The artist wears the trousers

Campbell Patterson’s video and sculpture exhibition ‘‘call sick’’ explores the experience of...
Campbell Patterson’s video and sculpture exhibition ‘‘call sick’’ explores the experience of escapism. Photos: Linda Robertson.
Campbell Patterson’s first Frances Hodgkins Fellowship exhibition is an abstracted reflection on the urge to escape a bleak decade, he tells Bruce Munro.

Things are not quite right when your work phone number is in your contacts list under "call sick".

Not quite right but, in Campbell Patterson’s case, also the inspiration for his new exhibition at the Dunedin Public Art Gallery (DPAG).

Born in England, raised in Australia and then Auckland, Patterson (33) is in Dunedin as the 2017 Frances Hodgkins Fellow at the University of Otago.

The shift south was serendipitous, he says.

Last year, he celebrated a decade since graduating from Elam School of Fine Art in Auckland. The anniversary provided a natural opportunity to review and refocus.

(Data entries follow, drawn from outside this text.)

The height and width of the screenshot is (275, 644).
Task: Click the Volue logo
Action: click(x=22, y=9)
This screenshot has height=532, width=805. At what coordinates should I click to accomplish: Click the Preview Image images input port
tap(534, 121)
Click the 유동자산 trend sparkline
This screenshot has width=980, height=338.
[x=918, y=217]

"I had spent nine of those years working at the public library in Auckland.

"It can be hard to fit in making money and also trying to make time for your art.

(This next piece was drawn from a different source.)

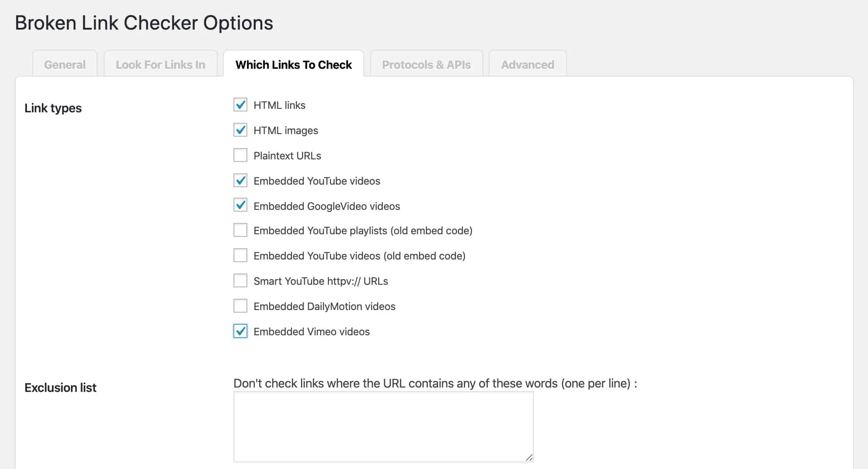Enable Plaintext URLs checking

"I decided I didn’t want to do that anymore.

"So this fellowship came along at the right time."

Not that it was an easy adjustment.

The first month was "awful".

The shift from trying to cram his art in around paid work to being paid to create art "took time to get my head around".

"I wasn’t expecting it ... There was suddenly all this time and space.’’With that freedom came a looming sense of responsibility.

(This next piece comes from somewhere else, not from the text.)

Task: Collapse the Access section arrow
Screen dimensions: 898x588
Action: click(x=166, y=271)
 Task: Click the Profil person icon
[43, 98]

"Possibly that pressure came from the Frances Hodgkins Fellow’s 50-year retrospective [held this year].

"It was like, ‘Ahh, who am I?’ There were some deep questions going on."

Four and a-half months in, Patterson feels he has now found his rhythm.‘‘It’s about building structure, really."

That structure seems to have a fair few night-hours built into it. Patterson admits to being an insomniac who has learned to operate on little sleep. Although since starting the fellowship he has been sleeping better; just, not until after 5am.

Being awake at night has its advantages, he says.

"My mind is quieter at night, I guess.

"It is a good time to get work done.

"At night, there’s just music, and me, and the work."

Patterson is reluctant to be pigeonholed as a video artist.

"I think I’m known for video art. I find that quite frustrating.

"I have made a lot of video art, but it is not my main focus. There is no main focus. I paint, I’ve been printing, I’ve been making little books, I’ve been writing ..."

It is not about the medium, but about which medium is the best way to treat the subject, he says.

"I think I’m good at video. But as far as my investigation into my practice goes, I sometimes find when I get called a video artist it actually makes me want to not make video.

"Sometimes video is perfect, but sometimes it’s not. I definitely like to try different mediums out and see how they work."

This exhibition, "call sick", is both video and sculpture, but it is all pants. Big pants.The inspiration was the contacts list moniker for his workplace phone number.‘‘I guess that’s kind of self-explanatory,’’ he says of the emotions and state of mind that spawned "call sick".

Patterson commissioned a tailor to create four pairs of tracksuit pants scaled up to double their normal size. He has been sleeping in the pants since shifting to Dunedin. The pants have also been worn for video performances of Patterson entering and exiting buildings.

The DPAG exhibition is  two adjacent spaces; a room screening loops of the video performances and a nearby wall where the pants (subtly visually and olfactorily altered by wearing) are displayed as sculptural works.

"My work can be pretty personal, or autodiaristic ... But I use my life more as a starting point.

"Then I blur things, so that it is more universal, rather than just about me."

Escapism is one of the themes explored in the exhibition.

"I do a loop through a house; in through an entrance and then out a window.

"I’m wearing nothing but the pants, which complicates things.

"It’s an escape ... but the purpose is abstracted by the repetition."

During the creation of the work, Patterson was ruminating on Robert Bresson’s 1956 French film A Man Escaped. Bresson was known for his thematically bleak films and tightly controlled acting, which often amounted to non-acting.

"In the video ... my free will, my movements, are all dictated by the process I have set up ... the window creates the parameters of the action."

Another theme in "call sick" is "a tired sort of weariness".

"These pants I’ve been sleeping in; they get modified ... There’s a slight sadness, a weariness to them.

"They’re monumental but they are also saggy. A little bit bleak, I guess."

 

The exhibition

Campbell Patterson’s exhibition "call sick" opens at Dunedin Public Art Gallery today.